James Oris said marine engines not immediately covered by the Tahoe Regional Planning Agency's order still could threaten fish and zooplankton.

Oris, a researcher from Miami University in Oxford, Ohio, said both fish and the microscopic animals can be harmed when sunlight combines with gasoline emissions in water, producing the biologic equivalent of a bad sunburn.

"Is the issue dead? I'm telling you I don't think so," he said at a gathering at the University of Nevada, Reno, on the overall health of the lake in the face of ongoing pollution from gas engines.
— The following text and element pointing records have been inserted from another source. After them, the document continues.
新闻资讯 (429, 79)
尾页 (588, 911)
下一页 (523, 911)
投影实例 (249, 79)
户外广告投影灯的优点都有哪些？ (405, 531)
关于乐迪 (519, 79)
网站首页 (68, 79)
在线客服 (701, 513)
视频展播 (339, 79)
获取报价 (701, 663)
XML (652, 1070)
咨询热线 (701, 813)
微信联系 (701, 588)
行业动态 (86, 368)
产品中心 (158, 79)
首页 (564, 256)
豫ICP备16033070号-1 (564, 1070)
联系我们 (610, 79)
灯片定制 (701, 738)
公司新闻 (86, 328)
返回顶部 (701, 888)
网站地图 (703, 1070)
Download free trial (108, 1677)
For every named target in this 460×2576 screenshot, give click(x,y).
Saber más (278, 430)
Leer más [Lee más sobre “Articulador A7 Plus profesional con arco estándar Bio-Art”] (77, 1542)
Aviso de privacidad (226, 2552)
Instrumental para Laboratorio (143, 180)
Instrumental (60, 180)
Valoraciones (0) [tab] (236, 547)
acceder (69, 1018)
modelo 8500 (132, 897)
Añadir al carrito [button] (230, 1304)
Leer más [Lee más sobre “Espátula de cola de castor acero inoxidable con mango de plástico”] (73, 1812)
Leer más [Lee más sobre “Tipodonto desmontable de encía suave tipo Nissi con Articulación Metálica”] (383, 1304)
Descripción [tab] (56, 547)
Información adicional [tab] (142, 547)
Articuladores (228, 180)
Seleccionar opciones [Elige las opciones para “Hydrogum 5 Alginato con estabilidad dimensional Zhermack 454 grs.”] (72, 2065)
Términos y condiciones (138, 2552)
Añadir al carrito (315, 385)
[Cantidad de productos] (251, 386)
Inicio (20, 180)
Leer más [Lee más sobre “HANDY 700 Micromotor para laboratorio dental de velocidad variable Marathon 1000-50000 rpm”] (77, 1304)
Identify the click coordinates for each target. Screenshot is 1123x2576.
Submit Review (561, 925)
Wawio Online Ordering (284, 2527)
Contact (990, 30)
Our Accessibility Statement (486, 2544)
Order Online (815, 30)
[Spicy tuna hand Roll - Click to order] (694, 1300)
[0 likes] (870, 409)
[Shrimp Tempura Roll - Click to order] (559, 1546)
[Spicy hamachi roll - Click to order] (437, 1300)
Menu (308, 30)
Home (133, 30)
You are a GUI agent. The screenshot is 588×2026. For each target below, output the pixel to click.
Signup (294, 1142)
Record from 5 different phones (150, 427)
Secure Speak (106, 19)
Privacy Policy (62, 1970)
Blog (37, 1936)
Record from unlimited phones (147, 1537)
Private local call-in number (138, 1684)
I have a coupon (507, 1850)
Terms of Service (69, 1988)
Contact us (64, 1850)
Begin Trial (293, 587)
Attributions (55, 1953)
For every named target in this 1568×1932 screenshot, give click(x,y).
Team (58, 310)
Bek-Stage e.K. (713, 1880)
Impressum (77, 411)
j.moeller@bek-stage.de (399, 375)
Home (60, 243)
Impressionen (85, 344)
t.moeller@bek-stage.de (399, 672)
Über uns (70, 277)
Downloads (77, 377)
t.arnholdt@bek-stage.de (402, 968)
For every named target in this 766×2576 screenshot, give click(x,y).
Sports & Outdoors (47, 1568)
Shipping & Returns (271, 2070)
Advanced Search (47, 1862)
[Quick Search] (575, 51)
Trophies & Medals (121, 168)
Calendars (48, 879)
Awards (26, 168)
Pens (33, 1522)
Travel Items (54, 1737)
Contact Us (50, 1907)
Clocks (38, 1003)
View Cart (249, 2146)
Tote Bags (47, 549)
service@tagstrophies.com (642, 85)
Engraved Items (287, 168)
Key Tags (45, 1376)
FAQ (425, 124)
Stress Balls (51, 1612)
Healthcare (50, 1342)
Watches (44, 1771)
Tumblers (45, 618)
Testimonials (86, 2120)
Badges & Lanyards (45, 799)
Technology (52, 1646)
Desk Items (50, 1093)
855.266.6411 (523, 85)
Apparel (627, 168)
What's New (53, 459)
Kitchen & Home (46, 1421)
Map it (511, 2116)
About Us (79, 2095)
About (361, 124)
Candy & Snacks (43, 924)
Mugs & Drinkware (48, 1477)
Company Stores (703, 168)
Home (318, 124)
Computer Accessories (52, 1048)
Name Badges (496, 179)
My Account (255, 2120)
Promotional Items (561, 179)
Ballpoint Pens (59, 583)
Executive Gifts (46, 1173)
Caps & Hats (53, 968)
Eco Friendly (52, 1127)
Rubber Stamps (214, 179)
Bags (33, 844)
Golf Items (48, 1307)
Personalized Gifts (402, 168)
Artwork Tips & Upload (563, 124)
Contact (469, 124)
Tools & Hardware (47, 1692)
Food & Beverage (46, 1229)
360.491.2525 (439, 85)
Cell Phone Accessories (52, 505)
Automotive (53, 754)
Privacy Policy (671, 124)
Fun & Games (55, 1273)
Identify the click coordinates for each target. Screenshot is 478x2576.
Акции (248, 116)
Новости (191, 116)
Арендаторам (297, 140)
While the bi-state agency's coming regulations may remove the worst-polluting engines at the lake, Oris said harmful hydrocarbons still will be deposited by cleaner-burning two-stroke engines and the four-stroke plants.

"It's not going to make much difference," he said Monday. "I don't think the concentrations are going to change much as you phase in this new type of engine."

UNR's Glen Miller, interim director of the university's Center for Environmental Scientists and Engineering, said the groups will be cooperating with another study this summer. UNR has secured $25,000 to fund additional research.

Oris said his research, of water samples collected off Tahoe City Marina and from two miles offshore, found that as sunlight increased, fish growth diminished and the zooplankton population dwindled.

"What kills fish isn't bad sunburn on their skin, it's bad sunburn on their gills," he said.